» DIRECTIONS
The reply should hold every record, copied exactly.

Dataset items
========
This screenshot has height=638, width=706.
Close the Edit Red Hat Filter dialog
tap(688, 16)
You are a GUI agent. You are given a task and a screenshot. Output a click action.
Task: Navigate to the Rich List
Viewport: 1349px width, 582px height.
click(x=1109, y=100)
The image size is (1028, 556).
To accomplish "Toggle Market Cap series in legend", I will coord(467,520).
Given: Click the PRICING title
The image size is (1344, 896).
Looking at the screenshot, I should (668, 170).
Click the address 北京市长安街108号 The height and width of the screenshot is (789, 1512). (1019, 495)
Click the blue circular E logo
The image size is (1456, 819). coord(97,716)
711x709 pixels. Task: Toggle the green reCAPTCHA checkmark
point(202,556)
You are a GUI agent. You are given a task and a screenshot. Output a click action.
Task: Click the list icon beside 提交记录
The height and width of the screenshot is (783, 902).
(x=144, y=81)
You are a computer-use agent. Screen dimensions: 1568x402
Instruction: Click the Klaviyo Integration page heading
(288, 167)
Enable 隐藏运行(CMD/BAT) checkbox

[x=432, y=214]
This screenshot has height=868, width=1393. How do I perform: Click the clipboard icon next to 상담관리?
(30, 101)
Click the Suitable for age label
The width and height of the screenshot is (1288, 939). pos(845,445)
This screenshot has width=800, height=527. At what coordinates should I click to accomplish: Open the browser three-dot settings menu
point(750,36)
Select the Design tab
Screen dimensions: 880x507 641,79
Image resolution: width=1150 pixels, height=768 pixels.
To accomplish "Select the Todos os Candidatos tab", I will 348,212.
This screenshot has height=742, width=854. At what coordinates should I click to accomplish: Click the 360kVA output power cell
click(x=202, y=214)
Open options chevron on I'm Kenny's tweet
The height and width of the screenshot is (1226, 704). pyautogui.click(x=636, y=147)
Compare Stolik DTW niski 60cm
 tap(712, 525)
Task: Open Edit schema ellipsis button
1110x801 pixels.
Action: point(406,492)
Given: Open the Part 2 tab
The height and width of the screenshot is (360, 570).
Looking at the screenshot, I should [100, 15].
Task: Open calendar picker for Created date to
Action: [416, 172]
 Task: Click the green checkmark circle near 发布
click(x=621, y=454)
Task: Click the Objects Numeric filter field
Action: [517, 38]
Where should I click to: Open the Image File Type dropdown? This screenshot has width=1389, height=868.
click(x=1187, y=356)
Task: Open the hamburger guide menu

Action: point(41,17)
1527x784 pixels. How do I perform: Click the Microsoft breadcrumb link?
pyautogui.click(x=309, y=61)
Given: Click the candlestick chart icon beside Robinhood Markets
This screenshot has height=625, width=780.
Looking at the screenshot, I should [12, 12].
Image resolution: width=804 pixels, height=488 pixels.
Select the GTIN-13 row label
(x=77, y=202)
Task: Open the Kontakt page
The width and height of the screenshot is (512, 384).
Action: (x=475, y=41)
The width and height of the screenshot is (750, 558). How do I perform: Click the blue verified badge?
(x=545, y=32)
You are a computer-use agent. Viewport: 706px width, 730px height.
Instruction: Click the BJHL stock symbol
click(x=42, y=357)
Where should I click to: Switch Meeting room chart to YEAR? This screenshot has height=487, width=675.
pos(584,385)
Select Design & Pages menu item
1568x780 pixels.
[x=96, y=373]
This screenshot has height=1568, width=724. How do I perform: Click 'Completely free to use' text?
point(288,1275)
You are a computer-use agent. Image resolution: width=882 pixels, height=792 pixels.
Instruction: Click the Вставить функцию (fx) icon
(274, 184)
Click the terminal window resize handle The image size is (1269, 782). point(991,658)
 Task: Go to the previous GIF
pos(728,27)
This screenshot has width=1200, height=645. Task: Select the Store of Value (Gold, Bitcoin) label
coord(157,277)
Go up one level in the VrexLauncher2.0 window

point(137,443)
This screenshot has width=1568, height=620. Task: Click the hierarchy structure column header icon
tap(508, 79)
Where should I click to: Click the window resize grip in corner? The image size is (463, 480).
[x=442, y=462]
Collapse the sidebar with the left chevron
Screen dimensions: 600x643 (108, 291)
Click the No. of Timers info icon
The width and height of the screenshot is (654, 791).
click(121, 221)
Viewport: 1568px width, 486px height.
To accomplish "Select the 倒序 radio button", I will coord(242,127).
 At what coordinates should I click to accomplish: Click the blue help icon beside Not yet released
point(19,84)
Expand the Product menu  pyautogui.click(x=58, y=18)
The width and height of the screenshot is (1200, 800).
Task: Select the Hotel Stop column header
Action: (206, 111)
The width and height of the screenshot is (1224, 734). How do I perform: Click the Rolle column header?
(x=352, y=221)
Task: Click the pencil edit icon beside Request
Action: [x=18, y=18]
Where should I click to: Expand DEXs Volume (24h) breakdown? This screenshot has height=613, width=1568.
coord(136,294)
========
» REPLY
This screenshot has height=638, width=706.
Close the Edit Red Hat Filter dialog
tap(688, 16)
You are a GUI agent. You are given a task and a screenshot. Output a click action.
Task: Navigate to the Rich List
Viewport: 1349px width, 582px height.
click(x=1109, y=100)
The image size is (1028, 556).
To accomplish "Toggle Market Cap series in legend", I will coord(467,520).
Given: Click the PRICING title
The image size is (1344, 896).
Looking at the screenshot, I should (668, 170).
Click the address 北京市长安街108号 The height and width of the screenshot is (789, 1512). (1019, 495)
Click the blue circular E logo
The image size is (1456, 819). coord(97,716)
711x709 pixels. Task: Toggle the green reCAPTCHA checkmark
point(202,556)
You are a GUI agent. You are given a task and a screenshot. Output a click action.
Task: Click the list icon beside 提交记录
The height and width of the screenshot is (783, 902).
(x=144, y=81)
You are a computer-use agent. Screen dimensions: 1568x402
Instruction: Click the Klaviyo Integration page heading
(288, 167)
Enable 隐藏运行(CMD/BAT) checkbox

[x=432, y=214]
This screenshot has height=868, width=1393. How do I perform: Click the clipboard icon next to 상담관리?
(30, 101)
Click the Suitable for age label
The width and height of the screenshot is (1288, 939). pos(845,445)
This screenshot has width=800, height=527. At what coordinates should I click to accomplish: Open the browser three-dot settings menu
point(750,36)
Select the Design tab
Screen dimensions: 880x507 641,79
Image resolution: width=1150 pixels, height=768 pixels.
To accomplish "Select the Todos os Candidatos tab", I will 348,212.
This screenshot has height=742, width=854. At what coordinates should I click to accomplish: Click the 360kVA output power cell
click(x=202, y=214)
Open options chevron on I'm Kenny's tweet
The height and width of the screenshot is (1226, 704). pyautogui.click(x=636, y=147)
Compare Stolik DTW niski 60cm
 tap(712, 525)
Task: Open Edit schema ellipsis button
1110x801 pixels.
Action: point(406,492)
Given: Open the Part 2 tab
The height and width of the screenshot is (360, 570).
Looking at the screenshot, I should [100, 15].
Task: Open calendar picker for Created date to
Action: [416, 172]
 Task: Click the green checkmark circle near 发布
click(x=621, y=454)
Task: Click the Objects Numeric filter field
Action: [517, 38]
Where should I click to: Open the Image File Type dropdown? This screenshot has width=1389, height=868.
click(x=1187, y=356)
Task: Open the hamburger guide menu

Action: point(41,17)
1527x784 pixels. How do I perform: Click the Microsoft breadcrumb link?
pyautogui.click(x=309, y=61)
Given: Click the candlestick chart icon beside Robinhood Markets
This screenshot has height=625, width=780.
Looking at the screenshot, I should [12, 12].
Image resolution: width=804 pixels, height=488 pixels.
Select the GTIN-13 row label
(x=77, y=202)
Task: Open the Kontakt page
The width and height of the screenshot is (512, 384).
Action: (x=475, y=41)
The width and height of the screenshot is (750, 558). How do I perform: Click the blue verified badge?
(x=545, y=32)
You are a computer-use agent. Viewport: 706px width, 730px height.
Instruction: Click the BJHL stock symbol
click(x=42, y=357)
Where should I click to: Switch Meeting room chart to YEAR? This screenshot has height=487, width=675.
pos(584,385)
Select Design & Pages menu item
1568x780 pixels.
[x=96, y=373]
This screenshot has height=1568, width=724. How do I perform: Click 'Completely free to use' text?
point(288,1275)
You are a computer-use agent. Image resolution: width=882 pixels, height=792 pixels.
Instruction: Click the Вставить функцию (fx) icon
(274, 184)
Click the terminal window resize handle The image size is (1269, 782). point(991,658)
 Task: Go to the previous GIF
pos(728,27)
This screenshot has width=1200, height=645. Task: Select the Store of Value (Gold, Bitcoin) label
coord(157,277)
Go up one level in the VrexLauncher2.0 window

point(137,443)
This screenshot has width=1568, height=620. Task: Click the hierarchy structure column header icon
tap(508, 79)
Where should I click to: Click the window resize grip in corner? The image size is (463, 480).
[x=442, y=462]
Collapse the sidebar with the left chevron
Screen dimensions: 600x643 (108, 291)
Click the No. of Timers info icon
The width and height of the screenshot is (654, 791).
click(121, 221)
Viewport: 1568px width, 486px height.
To accomplish "Select the 倒序 radio button", I will coord(242,127).
 At what coordinates should I click to accomplish: Click the blue help icon beside Not yet released
point(19,84)
Expand the Product menu  pyautogui.click(x=58, y=18)
The width and height of the screenshot is (1200, 800).
Task: Select the Hotel Stop column header
Action: (206, 111)
The width and height of the screenshot is (1224, 734). How do I perform: Click the Rolle column header?
(x=352, y=221)
Task: Click the pencil edit icon beside Request
Action: [x=18, y=18]
Where should I click to: Expand DEXs Volume (24h) breakdown? This screenshot has height=613, width=1568.
coord(136,294)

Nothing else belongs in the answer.